+++ DATA TO PROCESS +++
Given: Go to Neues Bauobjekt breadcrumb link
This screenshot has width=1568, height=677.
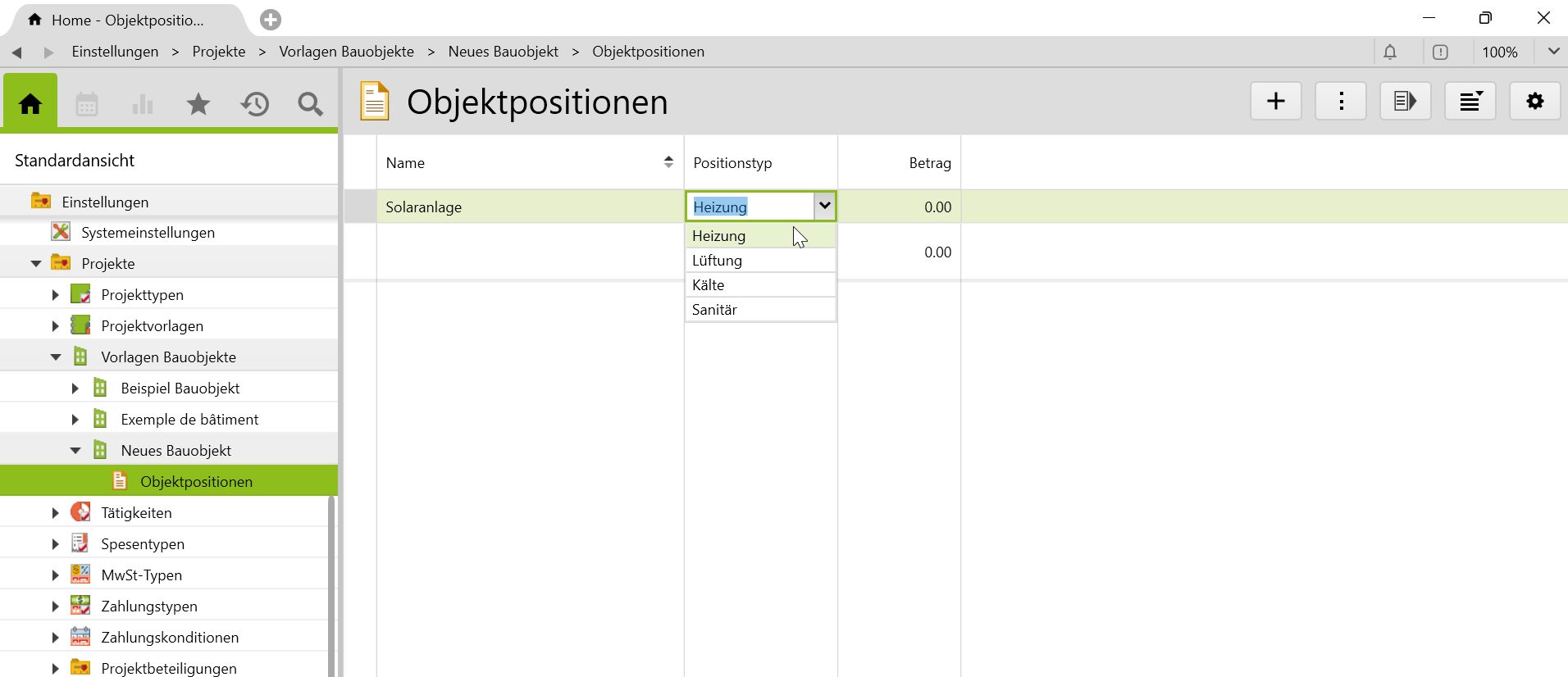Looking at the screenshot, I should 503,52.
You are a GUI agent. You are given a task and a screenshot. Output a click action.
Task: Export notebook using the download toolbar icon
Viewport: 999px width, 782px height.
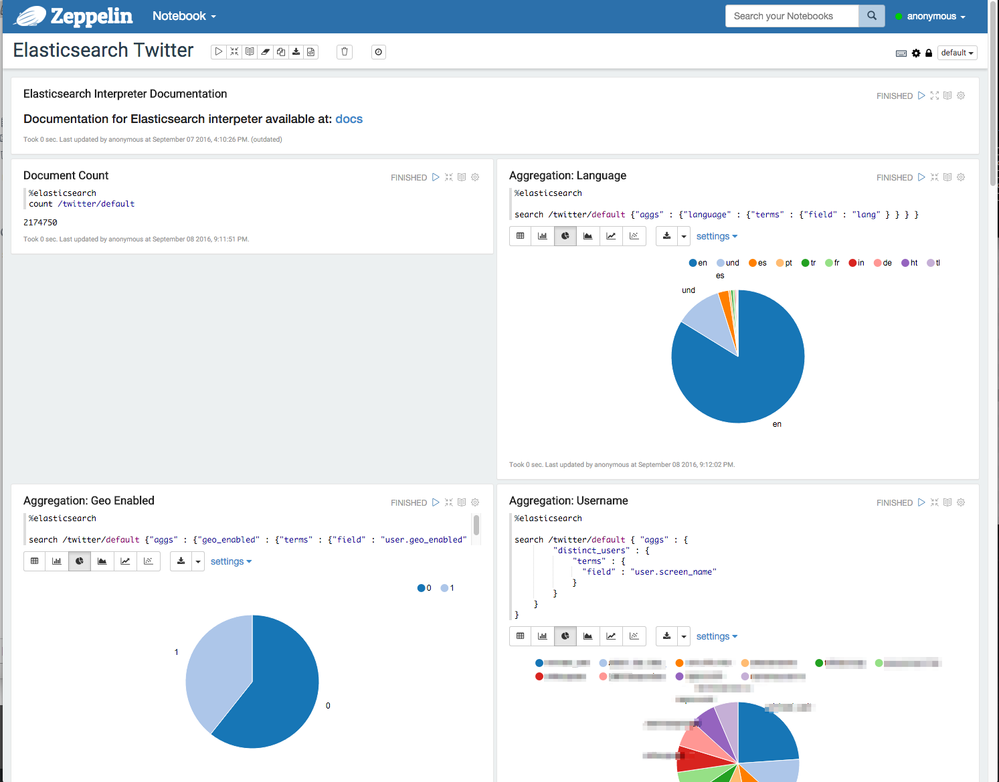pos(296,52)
+++
+++ DATA TO PROCESS +++
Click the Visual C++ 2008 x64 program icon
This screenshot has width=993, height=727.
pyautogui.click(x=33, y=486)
+++
+++ DATA TO PROCESS +++
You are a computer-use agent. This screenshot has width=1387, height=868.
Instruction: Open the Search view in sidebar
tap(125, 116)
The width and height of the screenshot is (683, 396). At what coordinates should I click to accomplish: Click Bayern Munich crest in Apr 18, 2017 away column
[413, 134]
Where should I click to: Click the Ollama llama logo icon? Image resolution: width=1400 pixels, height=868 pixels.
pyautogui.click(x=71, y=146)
+++
## TASK DETAILS
Each line in the material above that mentions the word "agent" must be copied.

## TASK ANSWER
You are a GUI agent. You are given a task and a screenshot. Output a click action.
You are a computer-use agent. This screenshot has width=1387, height=868.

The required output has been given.